天天看點

台大機器學習基石(Machine Learning Foundations)(Quiz4--作業四)的Python實作(帶詳細注釋)Quiz 4 (q13-20)

Quiz 4 (q13-20)

源碼檔案連結:https://github.com/Alex-YP-Jiang/Machine-Learning-Foundations-Taiwan-University-Quiz-1-4-Python-Codes

>>> import math,random

>>> from pylab import *

>>> # Regularized Lin.

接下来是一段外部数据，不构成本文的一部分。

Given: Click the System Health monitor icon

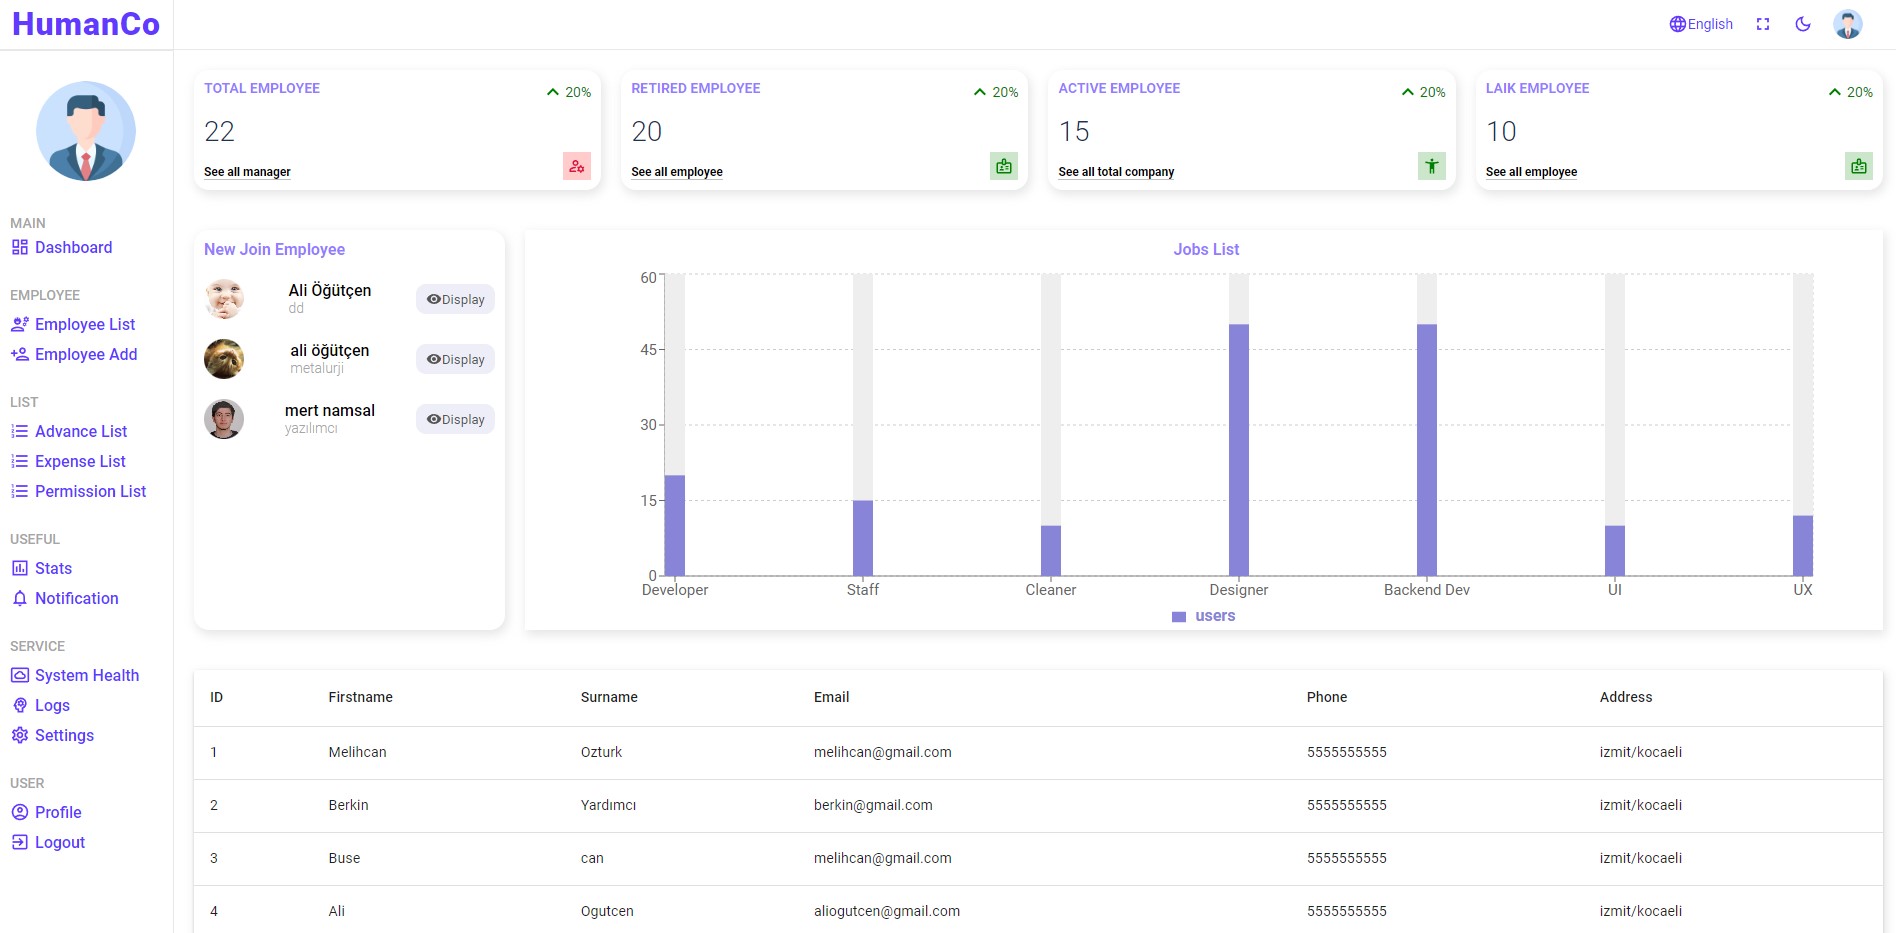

Reg.(Ridge Regression) and (cross) validation.

>>> def getList(fname):  # Read the .txt file that contains the training examples(x_n, y_n), processing it to a list of lists in float.

    F = open(fname)

    L_strings = F.readlines() # returns a list of strings, each line in file is a string needs to be processed

    L_float_lists = []

    for l in L_strings:

        t1 = l.strip()

        t2 = t1.split()

        for i in range(len(t2)):

            t2[i] = float(t2[i])

        L_float_lists.append(t2)

    return L_float_lists

>>> def input_array(List):  # Converts the raw list of training examples to a list of input arrays with -1 as an extra attribute value for w's threshold.

    array_list = []

    for l in List:

        L = array(l)

        L[-1] = -1

        array_list.append(L)

    return array_list

>>> def labels(List):  # saves the y_n of sample into a list

        label = []

        for l in List:

                label.append(l[-1])

        return label

>>> def ridge_reg(file,lmda):

    F = getList(file)

    Z = input_array(F)

    Z = array(Z)

    Y = array(labels(F))

    Z_trans = Z.transpose() # Array/list of equally sized arrays/lists is by default considered as matrix in Python, no need converting to 'np.matrix()'!

    d = 3

    invs = matmul(Z_trans,Z) + lmda*identity(d) # 'np.identity(n)' creates a unit matrix as an array of n arrays.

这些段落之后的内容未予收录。